• PROBLEMS TO SOLVE
**A.** Translate this sentence from the music recommender notebook below into Spanish: "Processing jobs accept data from Amazon S3 as input and store data into Amazon S3 as output."
**B.** According to the music recommender notebook below, which file must be run before this notebook?

• PAGE

# Music Recommender Lab 1 : Data Preparation and Process

### Loading stored variables
If you ran this notebook before, you may want to re-use the resources you aready created with AWS. Run the cell below to load any prevously created variables. You should see a print-out of the existing variables. If you don't see anything printed then it's probably the first time you are running the notebook!

* Please make sure to run the 00_overview_arch_data.ipynb in the notebook folder before running this notebook

In [None]:
%store -r
%store

## Preparation


Let's start by specifying:

- The S3 bucket and prefix that you want to use for training and model data.  This should be within the same region as the Notebook Instance, training, and hosting.
- The IAM role arn used to give training and hosting access to your data. See the documentation for how to create these.  Note, if more than one role is required for notebook instances, training, and/or hosting, please replace the boto regexp with a the appropriate full IAM role arn string(s).

In [None]:
import sagemaker
import boto3
import re
import os
from sagemaker import get_execution_role

from sagemaker.processing import FrameworkProcessor
from sagemaker.processing import ProcessingInput, ProcessingOutput
from sagemaker.utils import name_from_base
from sagemaker.sklearn.estimator import SKLearn



In [None]:
import numpy as np                                # For matrix operations and numerical processing
import pandas as pd                               # For munging tabular data
import matplotlib.pyplot as plt                   # For charts and visualizations
from IPython.display import Image                 # For displaying images in the notebook
from IPython.display import display               # For displaying outputs in the notebook
from time import gmtime, strftime                 # For labeling SageMaker models, endpoints, etc.
import sys                                        # For writing outputs to notebook

bucket=sagemaker.Session().default_bucket()
prefix = 'music-recommendation-workshop'

role = get_execution_role()
sagemaker_session = sagemaker.Session()

In [None]:
if 'new_data_paths' not in locals():
    
    new_data_paths = [f's3://{bucket}/{prefix}/input/tracks.csv',
                     f's3://{bucket}/{prefix}/input/ratings.csv']
    %store new_data_paths
    
else:
    print(f'input source is available: {new_data_paths}')

%store new_data_paths

# Feature Engineering with Amazon SageMaker Processing

Amazon SageMaker Processing allows you to run steps for data pre- or post-processing, feature engineering, data validation, or model evaluation workloads on Amazon SageMaker. Processing jobs accept data from Amazon S3 as input and store data into Amazon S3 as output.

![processing](https://sagemaker.readthedocs.io/en/stable/_images/amazon_sagemaker_processing_image1.png)

• PROVIDED DATA
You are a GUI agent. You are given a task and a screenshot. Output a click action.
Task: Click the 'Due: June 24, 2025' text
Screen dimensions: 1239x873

• RESULTS FOR THE EXERCISE
**A.** Los trabajos de procesamiento aceptan datos de Amazon S3 como entrada y almacenan datos en Amazon S3 como salida.

**B.** 00_overview_arch_data.ipynb, in the notebook folder.